Multicolor emission tuning of ZnS@SiO2-Eu3+ composite as potential application in light-emitting devices

In this report, we present luminescent properties of a composite based on zinc sulfide quantum dots (ZnS QDs) in a SiO2 matrix, doped with different concentrations of Eu3+ ions and with different thermal treatments in order to obtain white light and a tunable emitting phosphor. Various complementary techniques have extensively studied the evolution of effects of thermal treatment and Eu3+ doping on the crystallinity and emission properties. Transmission electron microscopy certifies the formation of undoped ZnS powder of particles with sizes of approximately 4.6 nm, combined with XRD, shows the amorphous nature of the matrix host as well as the presence of embedded crystalline nanoparticles. The incorporation of the Eu3+ dopant does not produce a significant effect in the crystalline structure of the ZnS@SiO2 composite. Raman spectroscopy results indicate that thermal treatment induced to formation cristobalite-low and Zn2SiO4. The photoluminescence measurements indicated that ZnS@SiO2 nanocomposite exhibit an intense and wide blue emission band centered at around 440 nm under 325 nm excitation, which is modified by the temperature, with the enhancement of the intensity, widening of the band emission, as well as maximum shifting.
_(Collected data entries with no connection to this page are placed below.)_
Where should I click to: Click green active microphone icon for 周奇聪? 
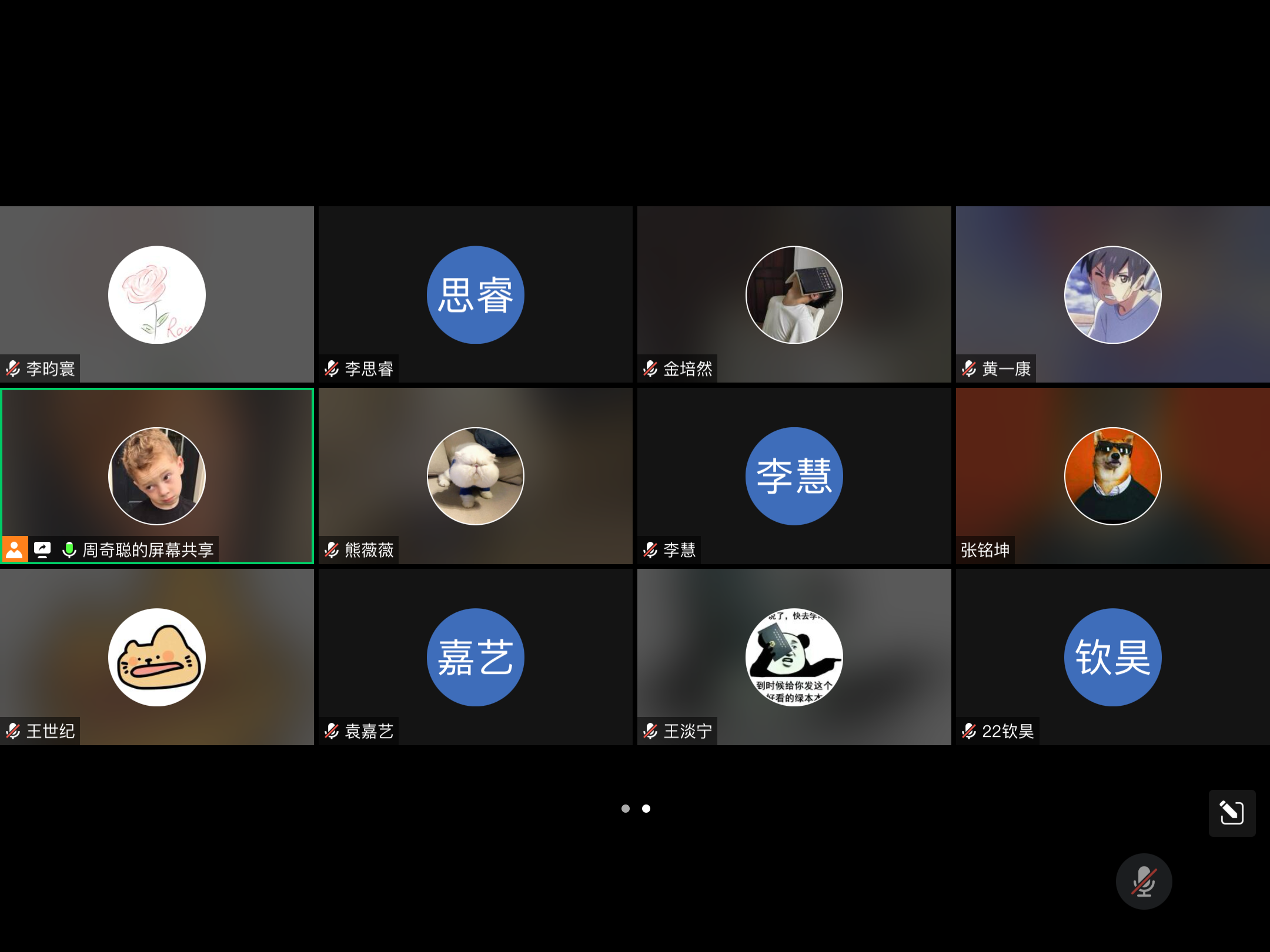(69, 550)
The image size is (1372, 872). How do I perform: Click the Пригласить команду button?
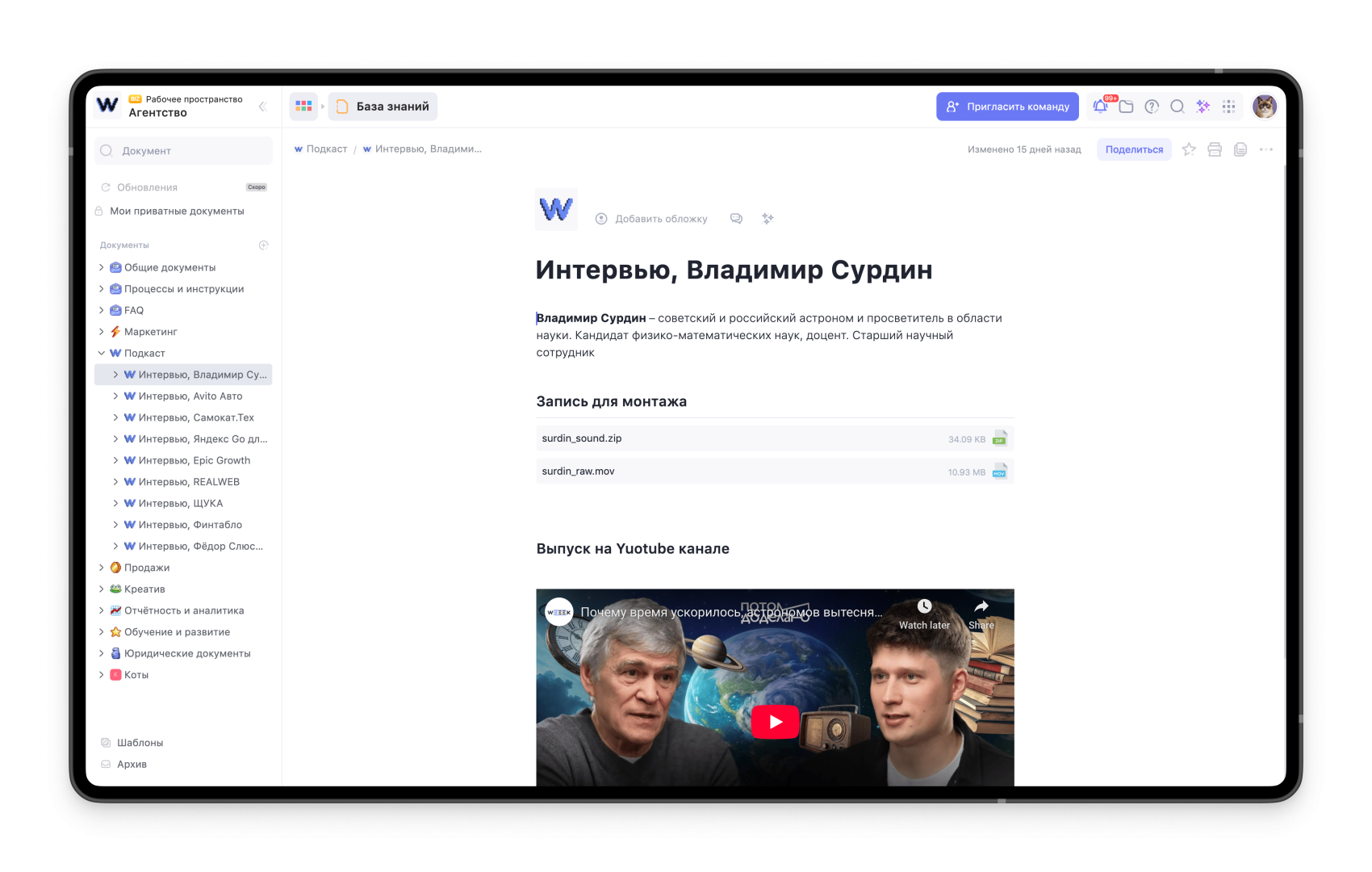tap(1007, 106)
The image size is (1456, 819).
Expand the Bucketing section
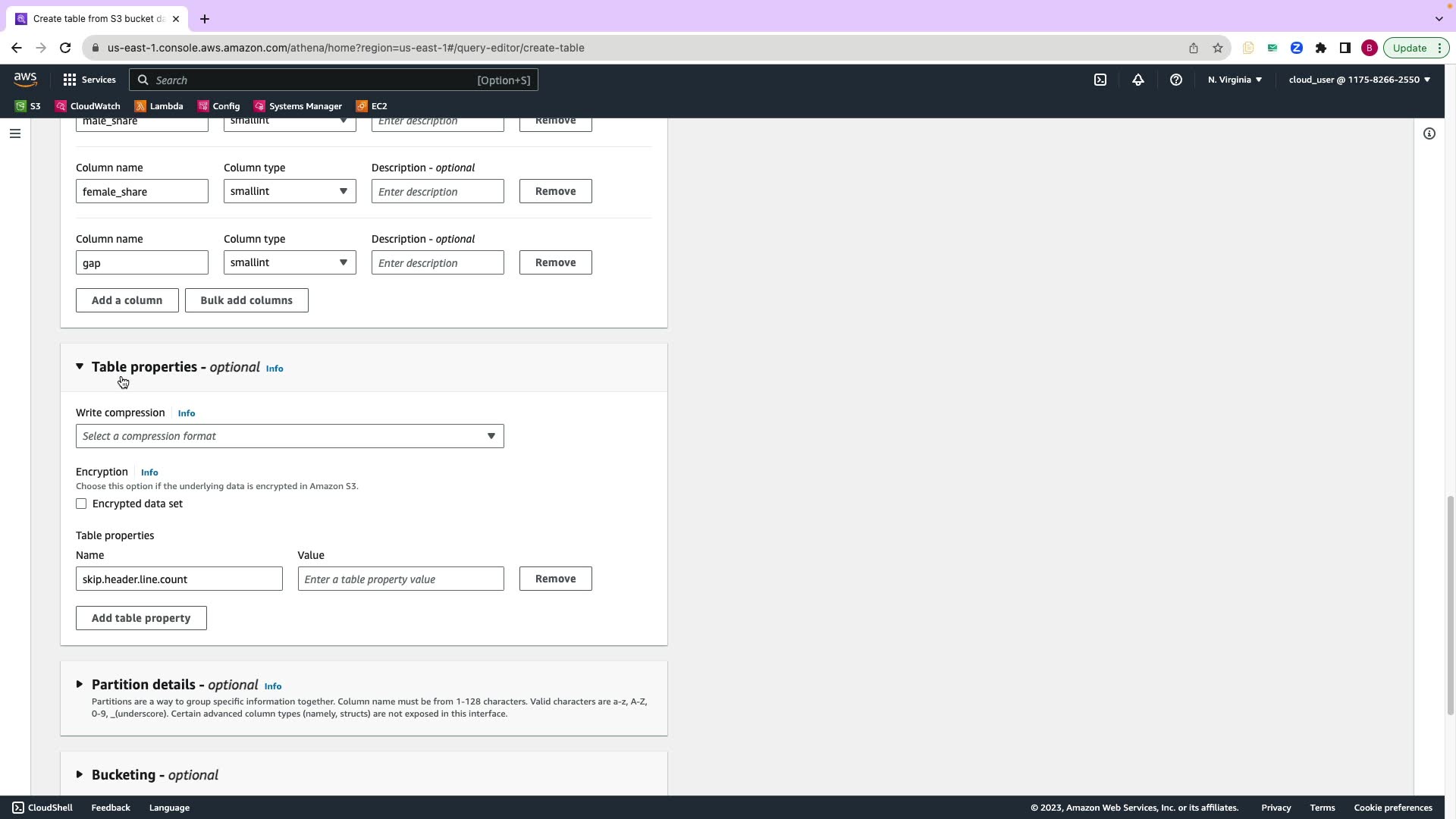[x=80, y=774]
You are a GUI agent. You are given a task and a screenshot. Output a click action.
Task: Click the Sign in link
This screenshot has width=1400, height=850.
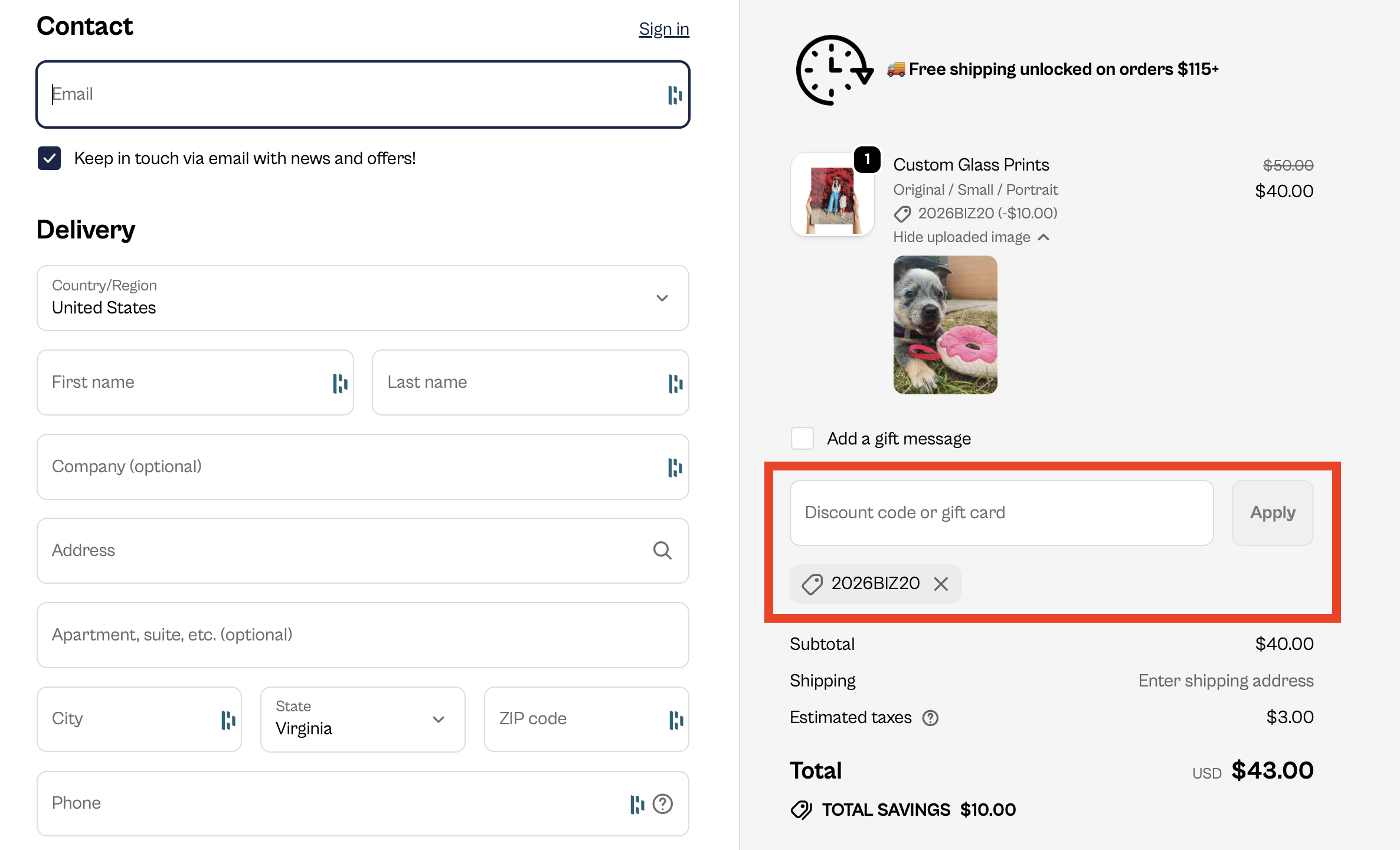click(x=663, y=29)
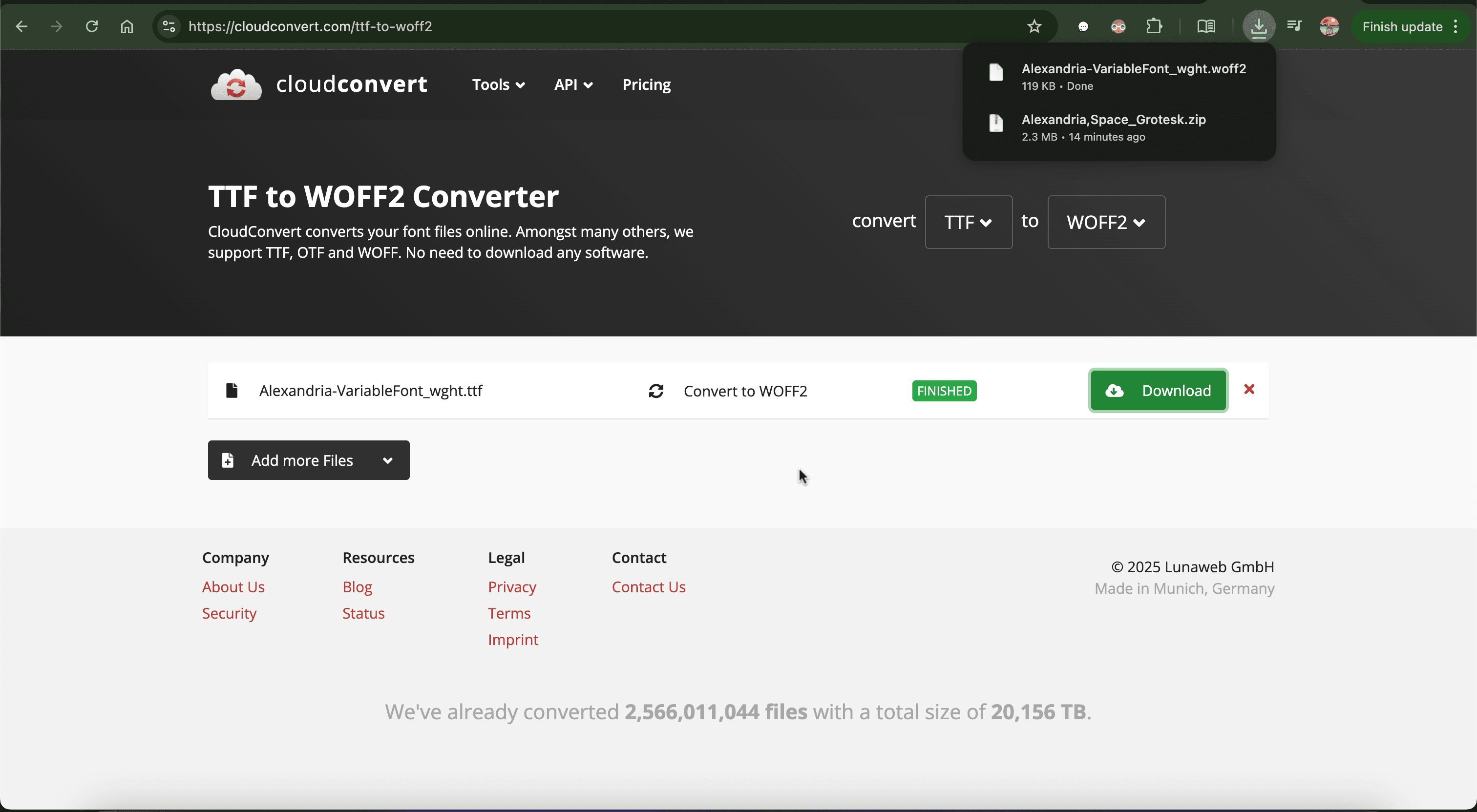Click the media controls icon in toolbar
This screenshot has height=812, width=1477.
coord(1294,26)
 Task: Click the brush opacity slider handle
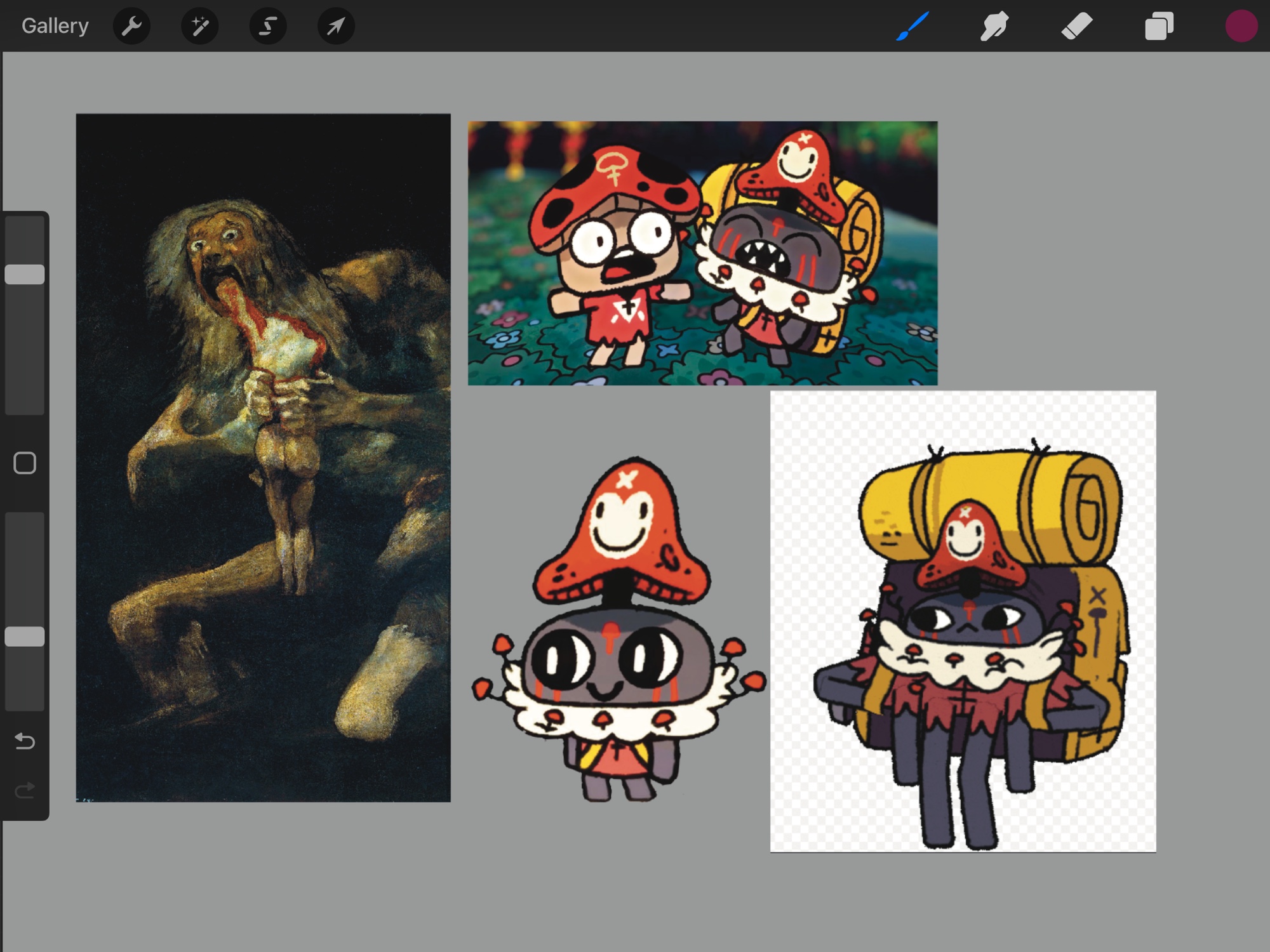click(x=25, y=637)
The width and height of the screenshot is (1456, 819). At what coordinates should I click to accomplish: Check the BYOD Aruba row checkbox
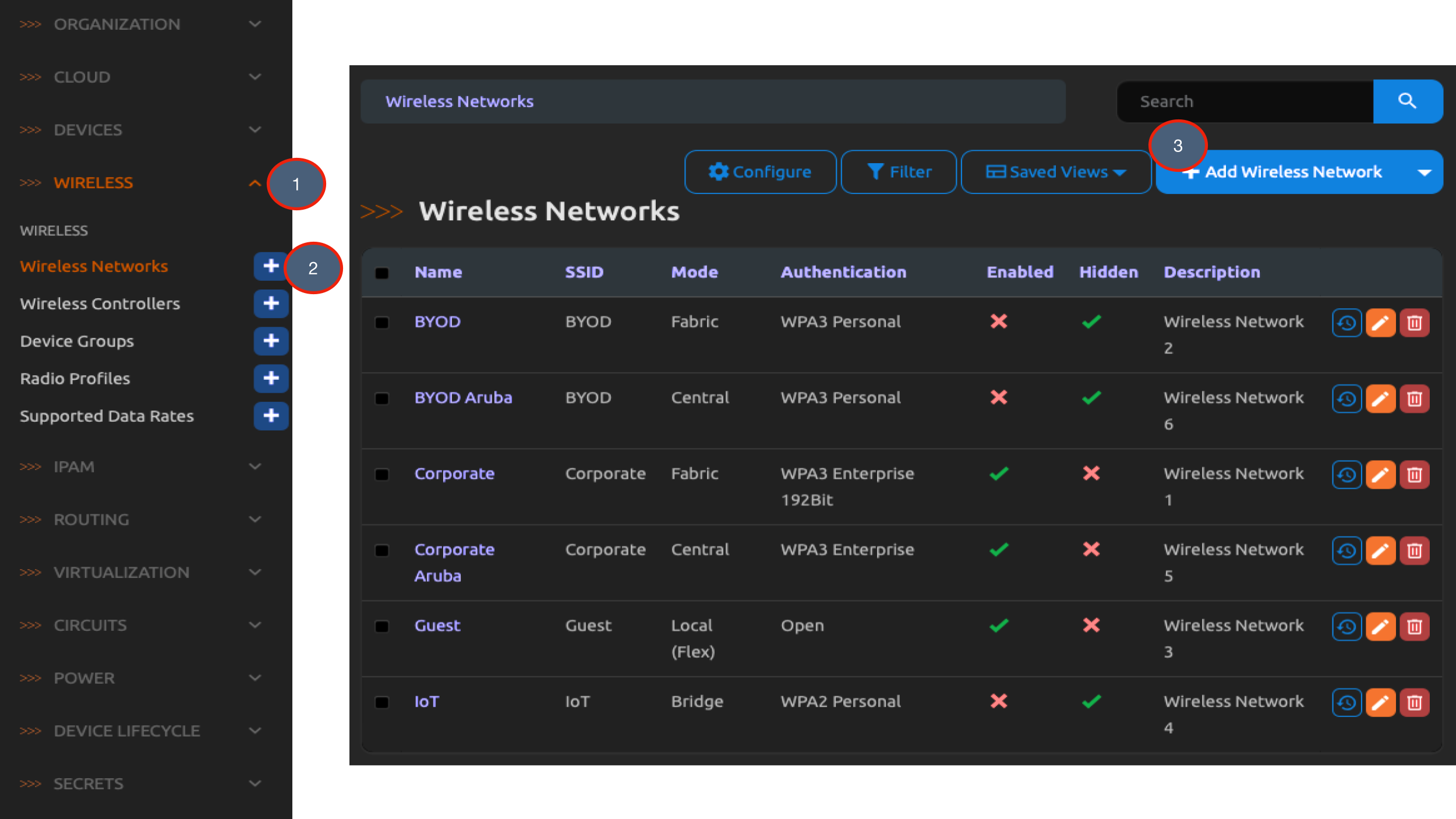tap(382, 398)
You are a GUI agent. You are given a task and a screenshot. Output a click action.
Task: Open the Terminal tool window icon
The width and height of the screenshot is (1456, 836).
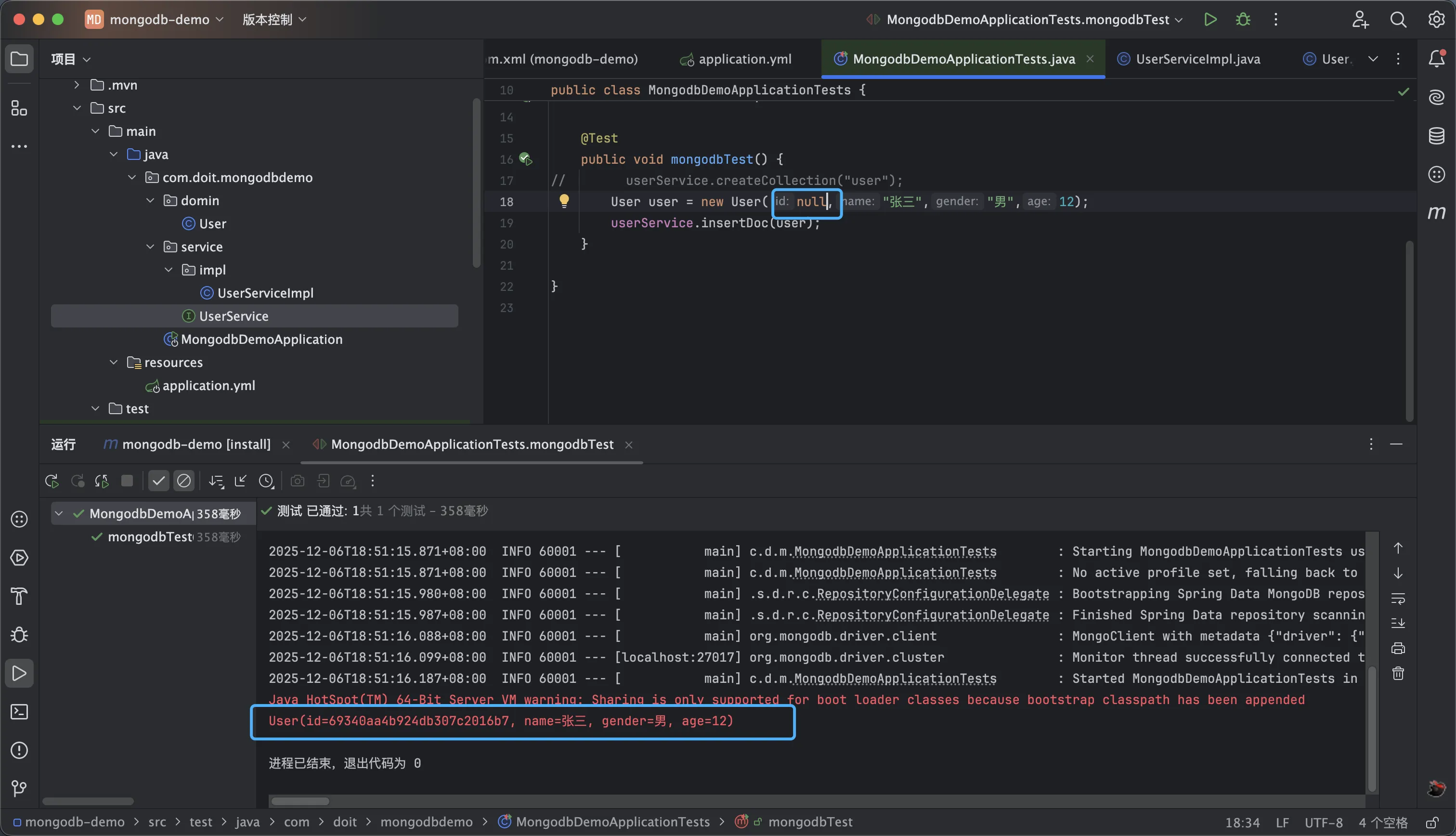click(x=19, y=712)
The calculations of the CIE 1931 chromaticity coordinates show the tuning of the tonality of the emission color from blue to cold white light, these results strengthened the possibility that the prepared samples could be applied as an efficient phosphor in the visible range.

Automated summary

This report presents the luminescent properties of a composite material consisting of zinc sulfide quantum dots (ZnS QDs) in a SiO2 matrix. The composite is doped with different concentrations of Eu3+ ions and subjected to various thermal treatments to achieve white light and tunable emitting phosphors. The effects of thermal treatment and Eu3+ doping on crystallinity and emission properties are extensively studied using complementary techniques.